> _Assigned task_: Every record that follows must be returned word for word.

> _Task material_:
◇ ◇ ◇ ◇
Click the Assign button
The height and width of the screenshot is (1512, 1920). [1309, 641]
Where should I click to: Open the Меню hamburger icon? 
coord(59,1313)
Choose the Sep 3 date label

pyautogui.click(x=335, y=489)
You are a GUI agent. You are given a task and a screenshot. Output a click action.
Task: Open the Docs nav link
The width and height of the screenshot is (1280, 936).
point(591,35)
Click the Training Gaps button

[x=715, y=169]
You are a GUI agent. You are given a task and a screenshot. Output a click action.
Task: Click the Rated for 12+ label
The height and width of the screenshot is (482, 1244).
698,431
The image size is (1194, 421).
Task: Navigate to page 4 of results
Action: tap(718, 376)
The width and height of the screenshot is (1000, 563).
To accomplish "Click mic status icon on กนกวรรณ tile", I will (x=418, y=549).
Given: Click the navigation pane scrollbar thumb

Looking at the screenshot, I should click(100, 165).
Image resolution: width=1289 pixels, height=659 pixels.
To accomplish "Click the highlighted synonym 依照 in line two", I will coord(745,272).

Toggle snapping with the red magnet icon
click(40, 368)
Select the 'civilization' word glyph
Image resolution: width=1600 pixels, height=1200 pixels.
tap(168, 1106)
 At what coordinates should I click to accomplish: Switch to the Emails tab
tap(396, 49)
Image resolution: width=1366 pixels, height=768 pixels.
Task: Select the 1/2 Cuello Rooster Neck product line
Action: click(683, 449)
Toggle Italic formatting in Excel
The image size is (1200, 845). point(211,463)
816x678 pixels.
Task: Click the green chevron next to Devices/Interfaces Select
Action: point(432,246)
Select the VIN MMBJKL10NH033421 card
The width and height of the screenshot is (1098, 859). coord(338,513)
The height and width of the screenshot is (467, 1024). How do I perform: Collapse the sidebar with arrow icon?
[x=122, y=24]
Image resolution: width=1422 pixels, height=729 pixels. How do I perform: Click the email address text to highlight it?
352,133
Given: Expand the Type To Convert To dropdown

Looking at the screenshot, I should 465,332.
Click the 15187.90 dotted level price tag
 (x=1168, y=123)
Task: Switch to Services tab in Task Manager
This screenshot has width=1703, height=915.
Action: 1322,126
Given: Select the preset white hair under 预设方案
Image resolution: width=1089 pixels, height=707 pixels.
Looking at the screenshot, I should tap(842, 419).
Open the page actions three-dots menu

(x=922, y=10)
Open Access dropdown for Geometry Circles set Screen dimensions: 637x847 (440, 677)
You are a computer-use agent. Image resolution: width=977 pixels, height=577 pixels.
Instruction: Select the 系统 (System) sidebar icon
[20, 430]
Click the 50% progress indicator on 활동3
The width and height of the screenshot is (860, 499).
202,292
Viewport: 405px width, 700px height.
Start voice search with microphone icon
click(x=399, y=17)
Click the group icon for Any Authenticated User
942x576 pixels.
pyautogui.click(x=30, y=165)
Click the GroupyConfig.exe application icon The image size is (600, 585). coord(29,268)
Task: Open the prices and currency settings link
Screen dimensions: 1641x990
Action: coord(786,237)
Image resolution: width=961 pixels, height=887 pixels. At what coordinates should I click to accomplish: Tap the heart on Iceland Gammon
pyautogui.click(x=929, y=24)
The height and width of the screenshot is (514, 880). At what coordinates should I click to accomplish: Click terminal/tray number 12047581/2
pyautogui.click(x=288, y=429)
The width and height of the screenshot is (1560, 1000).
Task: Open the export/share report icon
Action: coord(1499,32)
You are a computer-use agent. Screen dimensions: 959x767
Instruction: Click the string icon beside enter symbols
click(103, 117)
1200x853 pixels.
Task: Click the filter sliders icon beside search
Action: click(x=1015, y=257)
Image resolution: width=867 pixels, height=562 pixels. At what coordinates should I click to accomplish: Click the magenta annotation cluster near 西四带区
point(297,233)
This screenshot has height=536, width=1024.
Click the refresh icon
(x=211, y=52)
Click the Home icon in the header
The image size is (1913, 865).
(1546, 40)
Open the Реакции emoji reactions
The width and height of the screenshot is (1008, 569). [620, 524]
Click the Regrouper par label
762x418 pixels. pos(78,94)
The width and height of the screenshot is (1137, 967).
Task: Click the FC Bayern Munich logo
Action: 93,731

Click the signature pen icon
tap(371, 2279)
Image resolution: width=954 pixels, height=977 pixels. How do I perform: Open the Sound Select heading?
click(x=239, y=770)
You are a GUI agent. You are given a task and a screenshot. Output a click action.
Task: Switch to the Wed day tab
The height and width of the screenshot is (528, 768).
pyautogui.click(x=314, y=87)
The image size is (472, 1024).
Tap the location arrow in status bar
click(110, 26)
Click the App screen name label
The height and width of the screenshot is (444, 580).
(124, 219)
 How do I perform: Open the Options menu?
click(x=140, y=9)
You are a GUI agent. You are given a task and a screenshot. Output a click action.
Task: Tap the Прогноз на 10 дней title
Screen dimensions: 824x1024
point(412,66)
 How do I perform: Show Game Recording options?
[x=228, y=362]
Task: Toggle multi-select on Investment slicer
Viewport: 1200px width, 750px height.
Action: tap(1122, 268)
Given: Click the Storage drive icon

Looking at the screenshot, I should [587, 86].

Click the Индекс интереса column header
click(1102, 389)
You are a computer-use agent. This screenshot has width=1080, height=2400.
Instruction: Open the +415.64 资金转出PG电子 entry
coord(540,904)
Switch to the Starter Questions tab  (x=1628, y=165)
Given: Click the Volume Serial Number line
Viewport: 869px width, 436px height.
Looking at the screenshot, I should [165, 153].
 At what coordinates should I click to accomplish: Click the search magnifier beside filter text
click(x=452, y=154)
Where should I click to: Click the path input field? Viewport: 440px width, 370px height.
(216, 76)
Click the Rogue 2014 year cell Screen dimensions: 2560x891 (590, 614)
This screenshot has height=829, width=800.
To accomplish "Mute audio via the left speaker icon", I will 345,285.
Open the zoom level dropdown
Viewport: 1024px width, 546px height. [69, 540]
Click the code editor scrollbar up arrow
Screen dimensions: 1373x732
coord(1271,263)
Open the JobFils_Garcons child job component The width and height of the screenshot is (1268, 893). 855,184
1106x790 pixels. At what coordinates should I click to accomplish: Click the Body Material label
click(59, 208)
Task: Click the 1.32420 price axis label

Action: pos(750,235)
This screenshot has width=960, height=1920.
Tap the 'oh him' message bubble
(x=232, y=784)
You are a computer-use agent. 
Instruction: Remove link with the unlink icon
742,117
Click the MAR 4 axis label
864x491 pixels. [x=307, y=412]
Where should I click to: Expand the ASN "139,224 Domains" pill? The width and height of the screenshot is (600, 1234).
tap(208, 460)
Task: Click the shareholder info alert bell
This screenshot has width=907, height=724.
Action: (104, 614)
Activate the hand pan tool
◇ ◇ ◇ ◇
> _Completed task_:
Click the Assign button
The height and width of the screenshot is (1512, 1920). [1309, 641]
Where should I click to: Open the Меню hamburger icon? 
coord(59,1313)
Choose the Sep 3 date label

pyautogui.click(x=335, y=489)
You are a GUI agent. You are given a task and a screenshot. Output a click action.
Task: Open the Docs nav link
The width and height of the screenshot is (1280, 936).
point(591,35)
Click the Training Gaps button

[x=715, y=169]
You are a GUI agent. You are given a task and a screenshot. Output a click action.
Task: Click the Rated for 12+ label
The height and width of the screenshot is (482, 1244).
698,431
The image size is (1194, 421).
Task: Navigate to page 4 of results
Action: tap(718, 376)
The width and height of the screenshot is (1000, 563).
To accomplish "Click mic status icon on กนกวรรณ tile", I will (x=418, y=549).
Given: Click the navigation pane scrollbar thumb

Looking at the screenshot, I should click(100, 165).
Image resolution: width=1289 pixels, height=659 pixels.
To accomplish "Click the highlighted synonym 依照 in line two", I will coord(745,272).

Toggle snapping with the red magnet icon
click(40, 368)
Select the 'civilization' word glyph
Image resolution: width=1600 pixels, height=1200 pixels.
tap(168, 1106)
 At what coordinates should I click to accomplish: Switch to the Emails tab
tap(396, 49)
Image resolution: width=1366 pixels, height=768 pixels.
Task: Select the 1/2 Cuello Rooster Neck product line
Action: click(683, 449)
Toggle Italic formatting in Excel
The image size is (1200, 845). point(211,463)
816x678 pixels.
Task: Click the green chevron next to Devices/Interfaces Select
Action: point(432,246)
Select the VIN MMBJKL10NH033421 card
The width and height of the screenshot is (1098, 859). coord(338,513)
The height and width of the screenshot is (467, 1024). How do I perform: Collapse the sidebar with arrow icon?
[x=122, y=24]
Image resolution: width=1422 pixels, height=729 pixels. How do I perform: Click the email address text to highlight it?
352,133
Given: Expand the Type To Convert To dropdown

Looking at the screenshot, I should 465,332.
Click the 15187.90 dotted level price tag
 (x=1168, y=123)
Task: Switch to Services tab in Task Manager
This screenshot has width=1703, height=915.
Action: 1322,126
Given: Select the preset white hair under 预设方案
Image resolution: width=1089 pixels, height=707 pixels.
Looking at the screenshot, I should tap(842, 419).
Open the page actions three-dots menu

(x=922, y=10)
Open Access dropdown for Geometry Circles set Screen dimensions: 637x847 (440, 677)
You are a computer-use agent. Image resolution: width=977 pixels, height=577 pixels.
Instruction: Select the 系统 (System) sidebar icon
[20, 430]
Click the 50% progress indicator on 활동3
The width and height of the screenshot is (860, 499).
202,292
Viewport: 405px width, 700px height.
Start voice search with microphone icon
click(x=399, y=17)
Click the group icon for Any Authenticated User
942x576 pixels.
pyautogui.click(x=30, y=165)
Click the GroupyConfig.exe application icon The image size is (600, 585). coord(29,268)
Task: Open the prices and currency settings link
Screen dimensions: 1641x990
Action: coord(786,237)
Image resolution: width=961 pixels, height=887 pixels. At what coordinates should I click to accomplish: Tap the heart on Iceland Gammon
pyautogui.click(x=929, y=24)
The height and width of the screenshot is (514, 880). At what coordinates should I click to accomplish: Click terminal/tray number 12047581/2
pyautogui.click(x=288, y=429)
The width and height of the screenshot is (1560, 1000).
Task: Open the export/share report icon
Action: coord(1499,32)
You are a computer-use agent. Screen dimensions: 959x767
Instruction: Click the string icon beside enter symbols
click(103, 117)
1200x853 pixels.
Task: Click the filter sliders icon beside search
Action: click(x=1015, y=257)
Image resolution: width=867 pixels, height=562 pixels. At what coordinates should I click to accomplish: Click the magenta annotation cluster near 西四带区
point(297,233)
This screenshot has height=536, width=1024.
Click the refresh icon
(x=211, y=52)
Click the Home icon in the header
The image size is (1913, 865).
(1546, 40)
Open the Реакции emoji reactions
The width and height of the screenshot is (1008, 569). [620, 524]
Click the Regrouper par label
762x418 pixels. pos(78,94)
The width and height of the screenshot is (1137, 967).
Task: Click the FC Bayern Munich logo
Action: 93,731

Click the signature pen icon
tap(371, 2279)
Image resolution: width=954 pixels, height=977 pixels. How do I perform: Open the Sound Select heading?
click(x=239, y=770)
You are a GUI agent. You are given a task and a screenshot. Output a click action.
Task: Switch to the Wed day tab
The height and width of the screenshot is (528, 768).
pyautogui.click(x=314, y=87)
The image size is (472, 1024).
Tap the location arrow in status bar
click(110, 26)
Click the App screen name label
The height and width of the screenshot is (444, 580).
(124, 219)
 How do I perform: Open the Options menu?
click(x=140, y=9)
You are a GUI agent. You are given a task and a screenshot. Output a click action.
Task: Tap the Прогноз на 10 дней title
Screen dimensions: 824x1024
point(412,66)
 How do I perform: Show Game Recording options?
[x=228, y=362]
Task: Toggle multi-select on Investment slicer
Viewport: 1200px width, 750px height.
Action: tap(1122, 268)
Given: Click the Storage drive icon

Looking at the screenshot, I should [587, 86].

Click the Индекс интереса column header
click(1102, 389)
You are a computer-use agent. This screenshot has width=1080, height=2400.
Instruction: Open the +415.64 资金转出PG电子 entry
coord(540,904)
Switch to the Starter Questions tab  (x=1628, y=165)
Given: Click the Volume Serial Number line
Viewport: 869px width, 436px height.
Looking at the screenshot, I should [165, 153].
 At what coordinates should I click to accomplish: Click the search magnifier beside filter text
click(x=452, y=154)
Where should I click to: Click the path input field? Viewport: 440px width, 370px height.
(216, 76)
Click the Rogue 2014 year cell Screen dimensions: 2560x891 (590, 614)
This screenshot has height=829, width=800.
To accomplish "Mute audio via the left speaker icon", I will 345,285.
Open the zoom level dropdown
Viewport: 1024px width, 546px height. [69, 540]
Click the code editor scrollbar up arrow
Screen dimensions: 1373x732
coord(1271,263)
Open the JobFils_Garcons child job component The width and height of the screenshot is (1268, 893). 855,184
1106x790 pixels. At what coordinates should I click to accomplish: Click the Body Material label
click(59, 208)
Task: Click the 1.32420 price axis label

Action: pos(750,235)
This screenshot has width=960, height=1920.
Tap the 'oh him' message bubble
(x=232, y=784)
You are a computer-use agent. 
Instruction: Remove link with the unlink icon
742,117
Click the MAR 4 axis label
864x491 pixels. [x=307, y=412]
Where should I click to: Expand the ASN "139,224 Domains" pill? The width and height of the screenshot is (600, 1234).
tap(208, 460)
Task: Click the shareholder info alert bell
This screenshot has width=907, height=724.
Action: (104, 614)
Activate the hand pan tool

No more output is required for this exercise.